ベーカリーコーナーで遭遇した「秋の味覚の主役級」

スーパーのパン棚をパトロール中、私の「さつまいも・アンテナ」が激しく反応しました。今回手中に収めたのは、近畿圏を中心に信頼の厚いメーカー、オイシスの「ごろごろおいものデニッシュ」です。
このパン、とにかくパッケージから伝わってくる「おいも満載感」が半端ではありません。さつまいもが大好物なおっさんとしては、もはや衝動を抑えきれず、吸い寄せられるようにカゴへ入れてしまいました。
メーカーがオイシスとくれば、味のベースについては確かな安心感がありますが、肝心なのは「商品名に恥じない内容かどうか」です。期待を最大限に膨らませつつ、期待を込めてレジへと運びました。

黒ごま入りデニッシュにさつまいもあんとおいもダイスをトッピングしました。

構造の検証。黒ごまデニッシュと「贅沢なダイス」の布陣


帰宅し、さっそく「黄金色の休息」を始めます。 袋から取り出してみると、改めてトッピングの豪華さに圧倒されます。
ベースとなっているのは、黒ごまを練り込んだデニッシュ生地。その上にはさつまいもあんが敷かれ、さらにメインディッシュである「おいもダイス」が、これでもかとばかりに配置されています。
「素晴らしい。一目見ただけで分かる、このダイスカットされたさつまいもの存在感。オイシスさん、私のさつまいも愛をどれほど優雅にエスコートしてくれるのか見せてもらおうじゃないか」
表面にはシロップがかけられており、光を反射してキラキラと輝いています。さあ、鑑賞と構造のチェックはここまで。いよいよ実食へと移りましょう。

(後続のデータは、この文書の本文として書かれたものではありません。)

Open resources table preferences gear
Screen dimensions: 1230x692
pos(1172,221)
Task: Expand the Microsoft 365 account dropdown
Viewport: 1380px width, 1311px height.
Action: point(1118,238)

実食!「おいもが奏でる重厚な旋律」と生地の心地よいアクセント
贅沢に大きく一口、頬張ってみました。 その瞬間、私の口の中で「さつまいものビッグバン」が幕を開けました!
「美味しい! 思っていた通り、いや、それ以上に『おいも』が攻めてくるじゃないか!」
まず驚かされたのは、やはり主役であるおいもダイスのボリュームです。噛み締めるたびに、さつまいも特有のほっこりとした甘みと、確かな食べ応えが口いっぱいに広がります。これはさつまいも好きには堪らない満足感です。
デニッシュ生地は、シロップの影響もあってか少し硬めの食感を残しており、それがかえって「食べている」という充実感を生んでいます。生地に練り込まれた黒ごまの香ばしさが、さつまいもの甘みを引き立てる絶妙なアクセントとして機能しており、風味の完成度も非常に高いと言えるでしょう。

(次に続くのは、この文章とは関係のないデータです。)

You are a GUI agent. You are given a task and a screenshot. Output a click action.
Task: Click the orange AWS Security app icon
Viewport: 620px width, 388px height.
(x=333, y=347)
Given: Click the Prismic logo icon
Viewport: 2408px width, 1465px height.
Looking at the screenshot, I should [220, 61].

満足度の真髄。私が感じた「甘美さと食べやすさのジレンマ」
食べ進めるうちに、このパンが持つ「一点の課題」にも気づかされました。
「ふむ。なるほど。おいもダイス自体にシロップがしっかり絡んでいるため、非常に甘美な仕上がりだが、その分デニッシュ生地側はもう少しシンプルでも良かったかもしれないな」
全体的に甘みがかなり強いため、甘いものに目がない私でも、後半は少しストレートな生地の味が欲しくなる瞬間がありました。また、シロップのデリバリー能力が高すぎるゆえに、食べるときにどうしても手がべとつきやすいのが難点です。個人的には、生地側は食べやすさを重視したプレーンな状態の方が、より「おいも」の良さが際立ったのではないかと感じました。

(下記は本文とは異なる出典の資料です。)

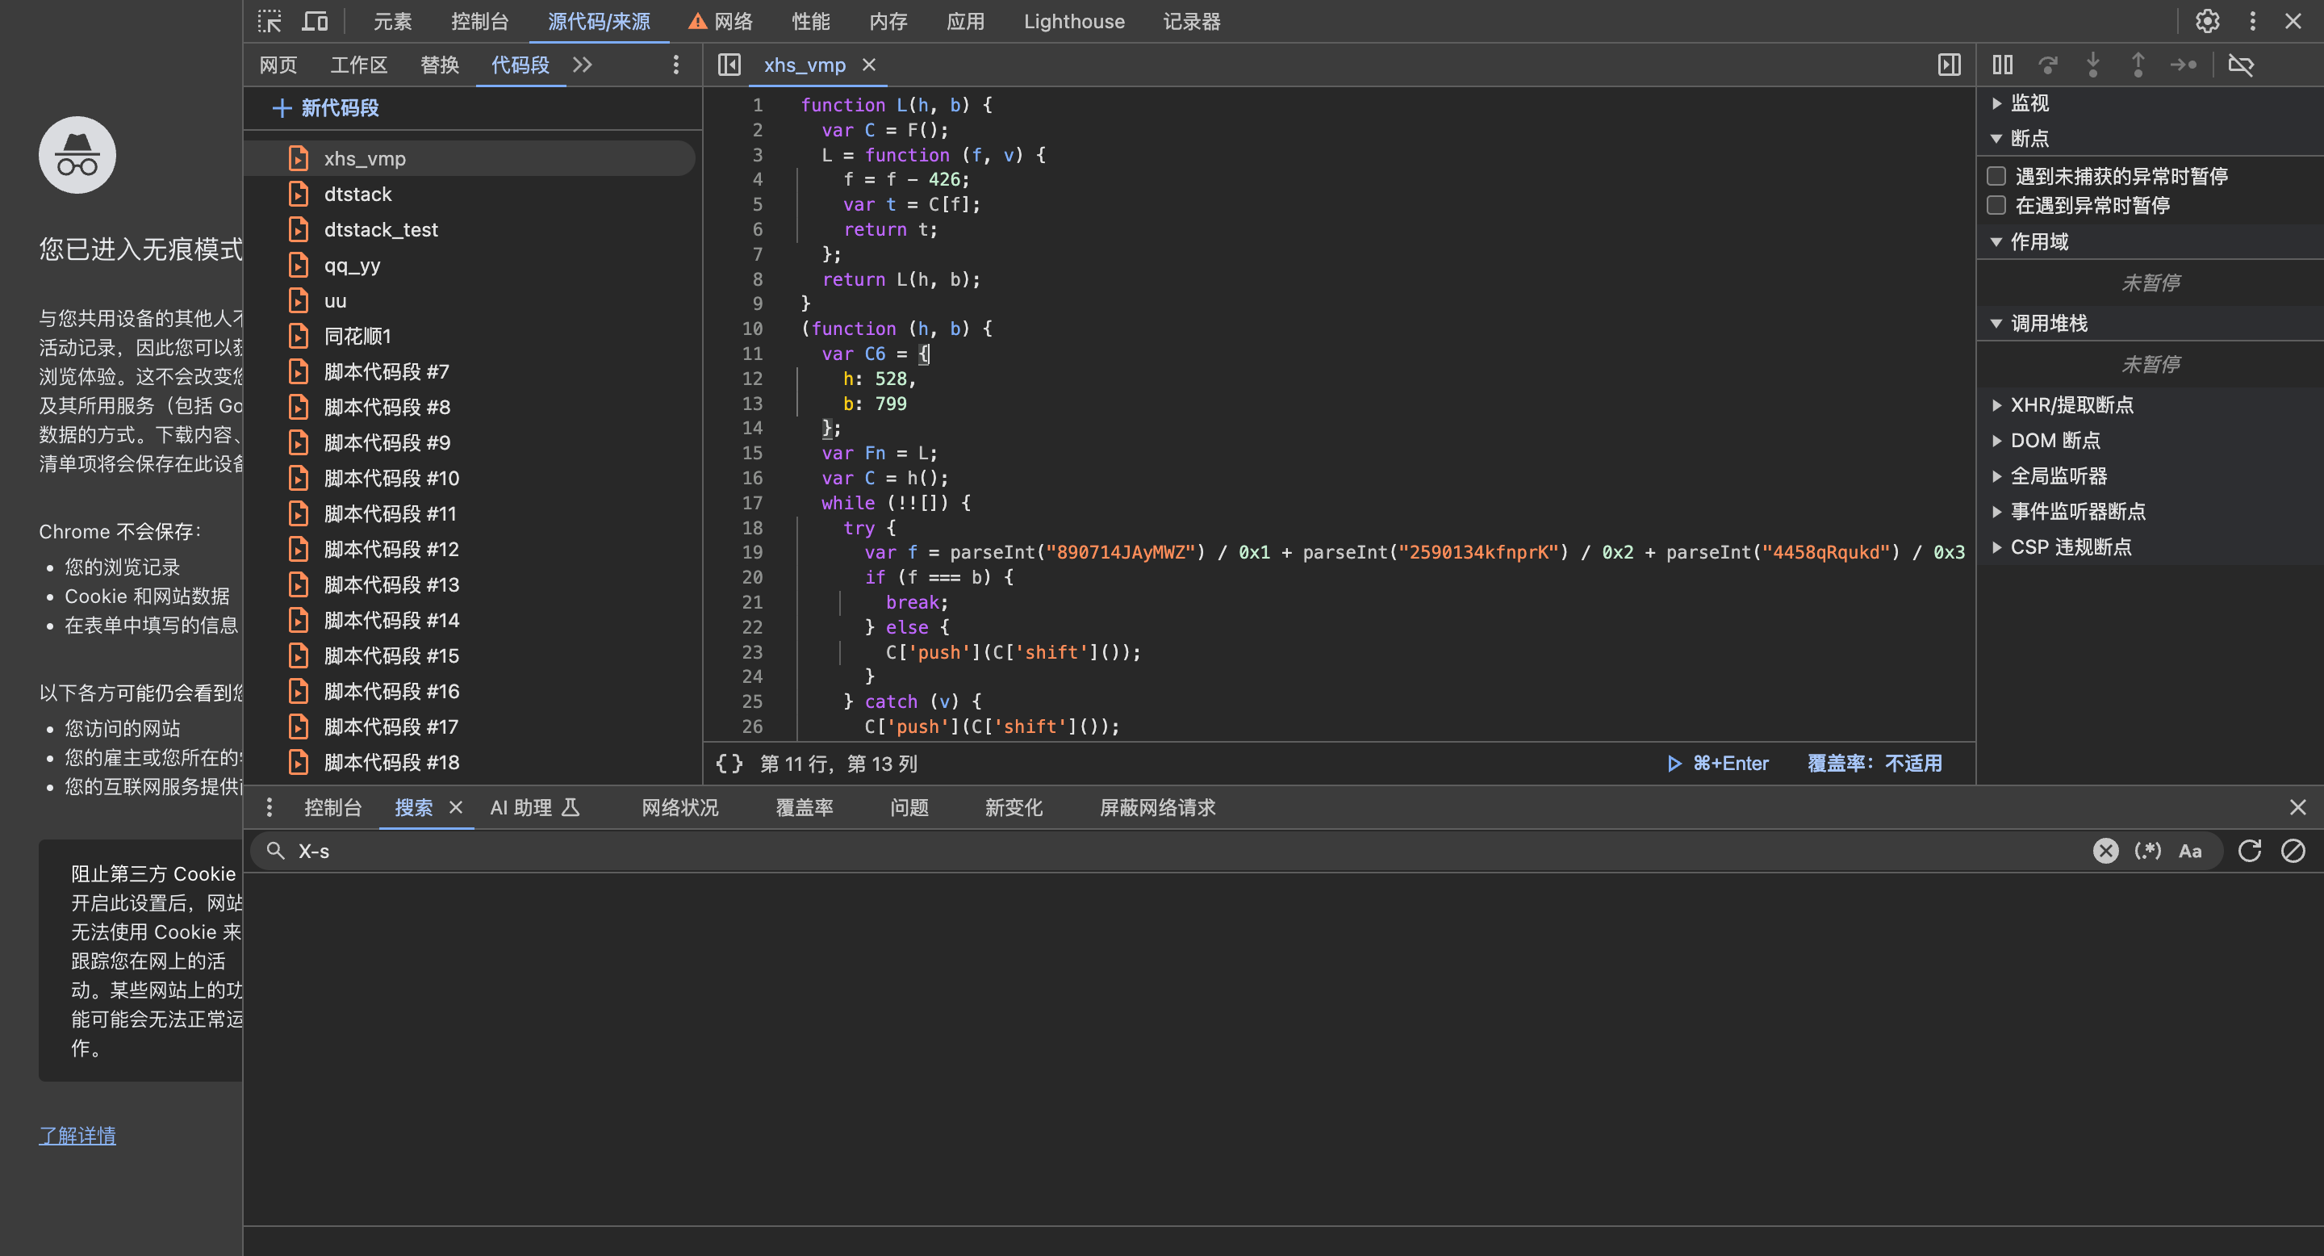Hide the navigator sidebar icon
This screenshot has width=2324, height=1256.
(x=729, y=65)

「私の正直な感想としては、これは単なるデニッシュの枠を超えた、一つの『さつまいも尽くしスイーツ』だ。オイシスが、さつまいもという素材を信じ抜き、このごろごろとしたダイスで完璧な充足感を結実させた、知恵と情熱の結晶だと言えるだろう」
さつまいもの余韻で過ごす、至福のひととき
今回はオイシスの「ごろごろおいものデニッシュ」を徹底レビューしましたが、その名の通り「おいも感」に関しては文句なしの、非常に満足度の高い一品でした。
特筆すべきは、やはり一口目から最後まで持続する「ごろごろとしたさつまいもダイス」の圧倒的な存在感です。手がべとつくという些細な問題はありますが、それを補って余りあるほどの幸福を、この一切れがデリバリーしてくれます。